Never heard of it? On x86 he’s not wrong, Intel ME and AMD ST are enabled in mobo and Intel ME run another secret minix OS that bypasses all your security.
>The Intel Management Engine always runs as long as the motherboard is receiving power, even when the computer is turned off. This issue can be mitigated with deployment of a hardware device, which is able to disconnect mains power.
>The Intel ME is an attractive target for hackers, since it has top level access to all devices and completely bypasses the operating system. The Electronic Frontier Foundation has voiced concern about Intel ME and some security researchers have voiced concern that it is a backdoor.

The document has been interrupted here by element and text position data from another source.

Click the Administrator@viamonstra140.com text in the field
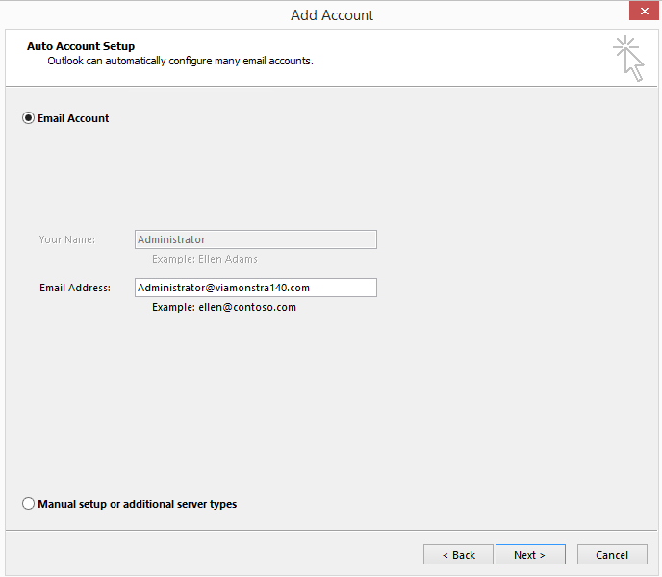Image resolution: width=662 pixels, height=577 pixels. pos(223,288)
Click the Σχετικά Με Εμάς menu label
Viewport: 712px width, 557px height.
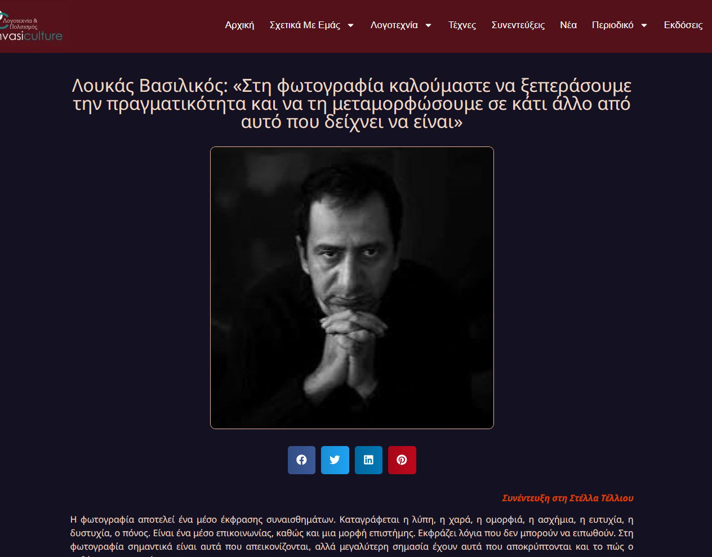[305, 25]
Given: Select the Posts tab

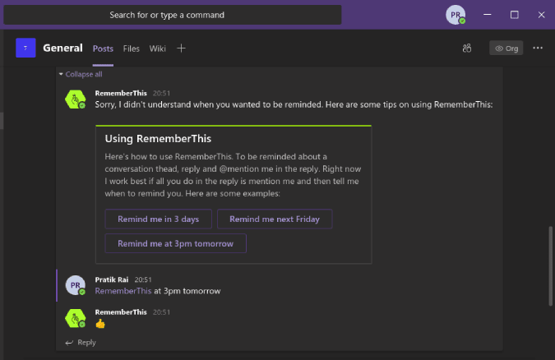Looking at the screenshot, I should point(103,48).
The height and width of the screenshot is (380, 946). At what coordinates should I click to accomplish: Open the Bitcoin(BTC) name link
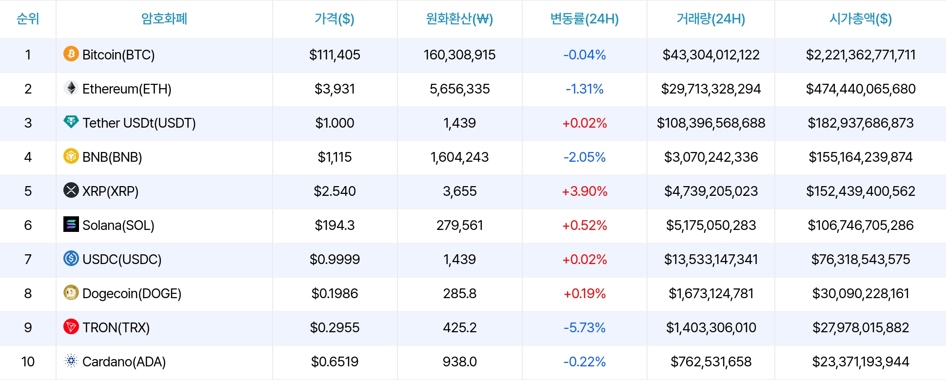coord(118,55)
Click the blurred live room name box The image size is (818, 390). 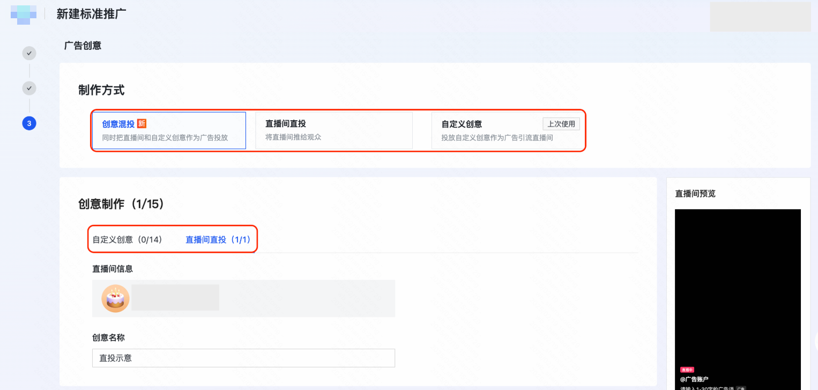[x=175, y=298]
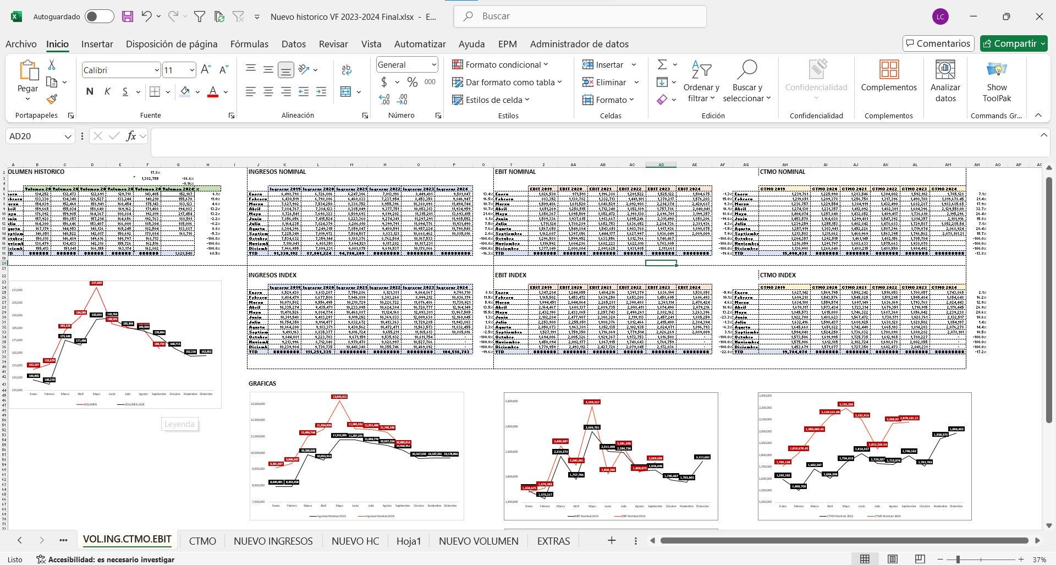The width and height of the screenshot is (1056, 565).
Task: Click the AutoSum sigma icon
Action: point(662,65)
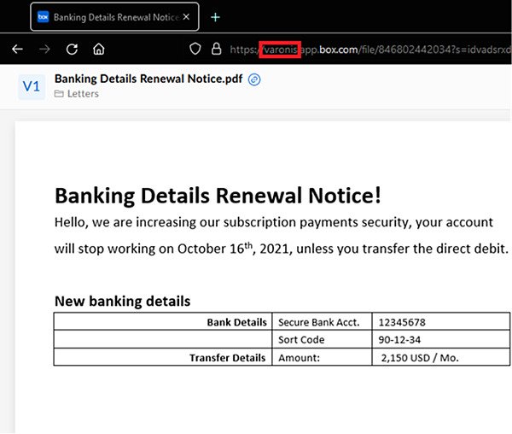The height and width of the screenshot is (434, 512).
Task: Open a new tab with plus icon
Action: point(215,17)
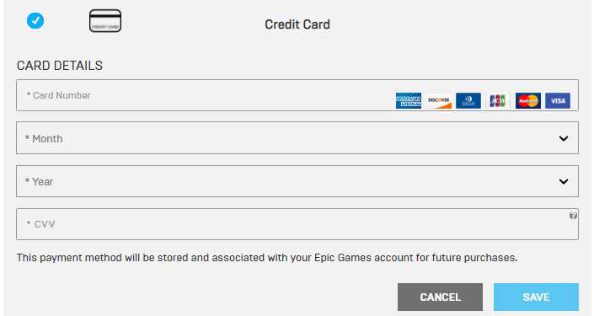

> Intel's main competitor AMD has incorporated the equivalent AMD Secure Technology (formally called Platform Security Processor) in virtually all of its post-2013 CPUs.
You can buy boards with it disabled, some Dell devices have the option to disable it, some flashing can be done on mobos to clear ME unofficially, but assume everything has it unless you only otherwise.
It changes the scope from "access to device = no security" to "access to device by NSA people with a very specific set of skills and most likely some prep work = no security" and I won't fight it, it's right. Not possible for the random HN user though and it still means some very specific circumstances.
Circumstances that need someone to compromise my laptop at some point after it got out of the factory. From reading the Wikipedia article it's not clear ME leaves a backdoor or store user passwords or keys somewhere on the computer in case an NSA agent needs to access data.
I think my encrypted devices are safe, unless the NSA or a nation state wants its data.
Hmm. Seems you need to enable ME in my laptop BIOS.
Can it be easily done if the BIOS is locked down ?
And then what's the next step ? You start the laptop, give it an IP through MAC address on the router or direct Ethernet link, connect to ME but how do you get to the data off of the encrypted partition/OS ?
I feel this extends to surveillance of this type: the threat seems much less important if it can only be conducted when access to the individual is already required.
Say we’ve followed some chap around and identified this issue with his phone or watch etc - and we can then keep tracking this chap on the proviso that we are nearby to confirm an ID, he has those items with him and we have our sensors ready and waiting.
Like… why not just follow the guy then.